A dancing girl who “employed all her arts of fascination” to advance in the world. A woman who led her army with “masculine firmness and intrepidity”, and whose courage was comparable to the legendary Persian hero Rustam. A ruler who was seen as a “princess in her own right with rank next after the royal family.” These were some of the descriptions that contemporaries used to describe Begum Samru, a courtesan who rose to become the leader of a mercenary army and later the sovereign ruler of her territory in North India. This spatial biography of the begum follows her life from the kotha (courtesan’s establishment) to military processions and encampments, and finally to her own durbar (court). I argue that these life-spaces of the begum represent an architectural continuum; environments where the begum learned to hold the attention of powerful and elite men and engage with them as an equal. From deploying her sexual agency in the kotha, to her military prowess on the battlefield, and finally to her statesmanship at court, the begum’s life was one of careful self-presentation and spatial choreography.

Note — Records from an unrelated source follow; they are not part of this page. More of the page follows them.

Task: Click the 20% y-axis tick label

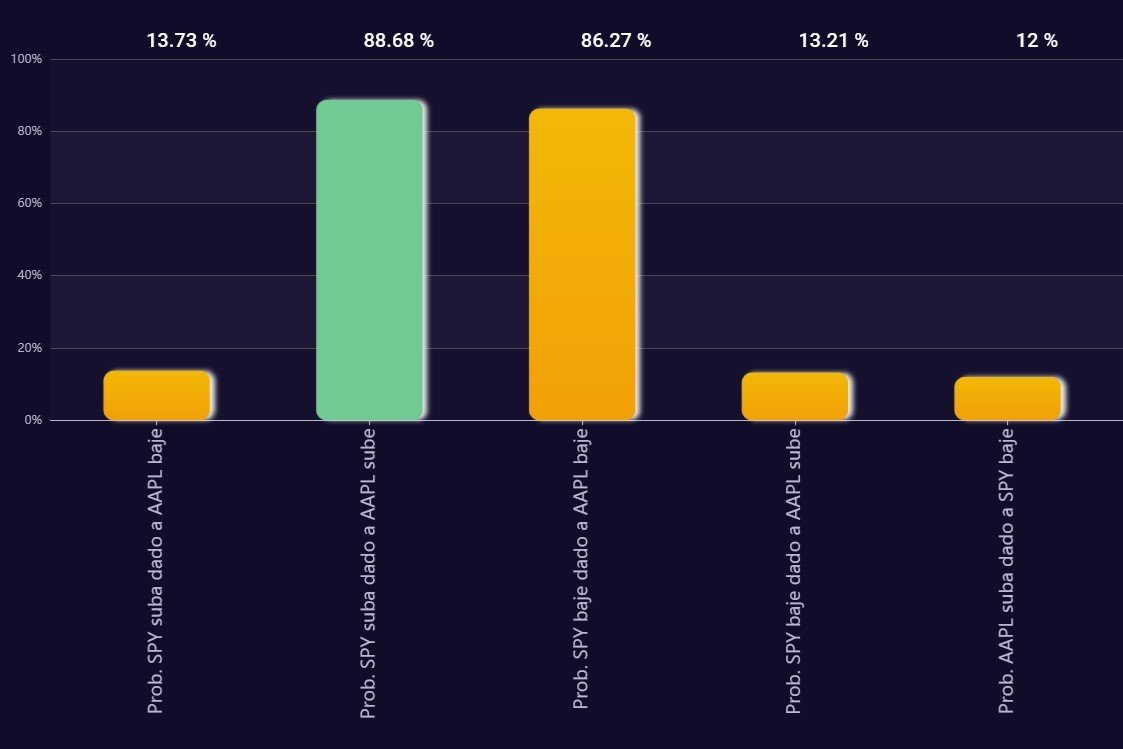Action: point(28,348)
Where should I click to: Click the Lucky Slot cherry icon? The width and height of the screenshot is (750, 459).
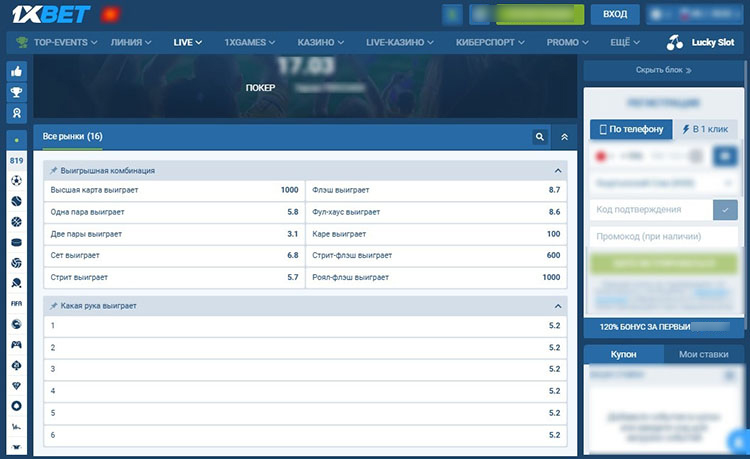[673, 43]
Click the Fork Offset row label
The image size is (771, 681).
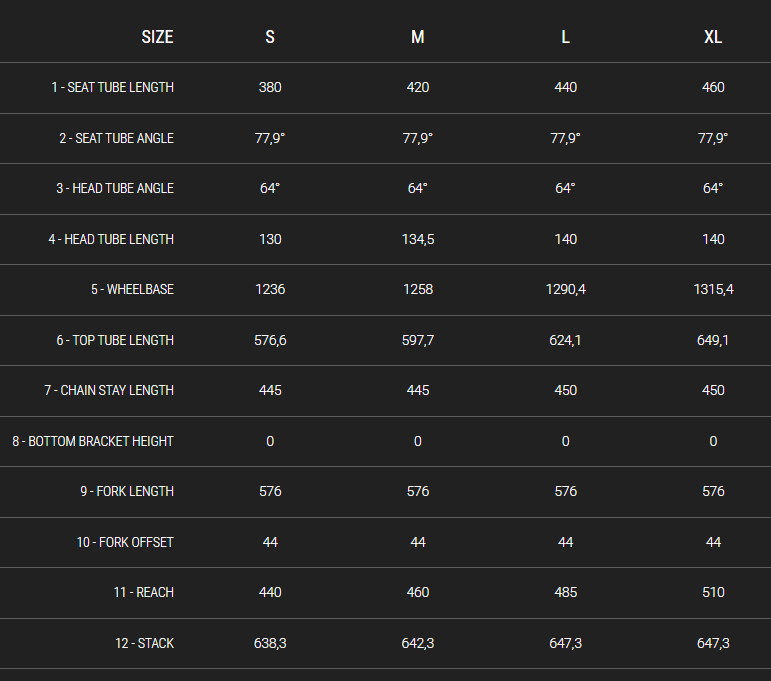[125, 542]
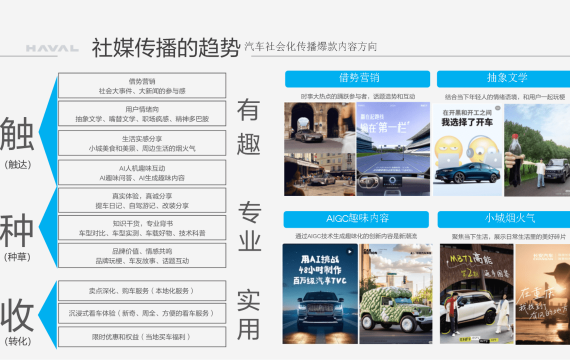Select the 借势营销 blue header tab
The height and width of the screenshot is (360, 570).
point(357,79)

As one, clearly embittered, English officer said about her, “Fate decreed that she should make other people dance instead of being herself obliged to dance for their amusement.” In addition to contemporary accounts, paintings and ivory miniatures that show the begum in various life stages are key to understanding Begum Samru’s self-fashioning as a powerful player in eighteenth and nineteenth-century North India.
Mrinalini Rajagopalan is an Associate Professor in the Department of History of Art of Architecture at the University of Pittsburgh. She is the author of Building Histories: The Archival and Affective Lives of Five Monuments in Modern Delhi (Chicago, 2016), for which she received the Alice Davis Hitchcock Award from the SAH in 2018. She is currently working on her next monograph, “Marks She Made: The Art and Architecture of Begum Samru, 1803-1836”. This book traces the built works and paintings commissioned by the Begum Samru, who rose from modest beginnings as a dancing girl to become the sovereign ruler of a prosperous territory in nineteenth-century North India. Rajagopalan is currently working on this project while she is a fellow at the National Humanities Center.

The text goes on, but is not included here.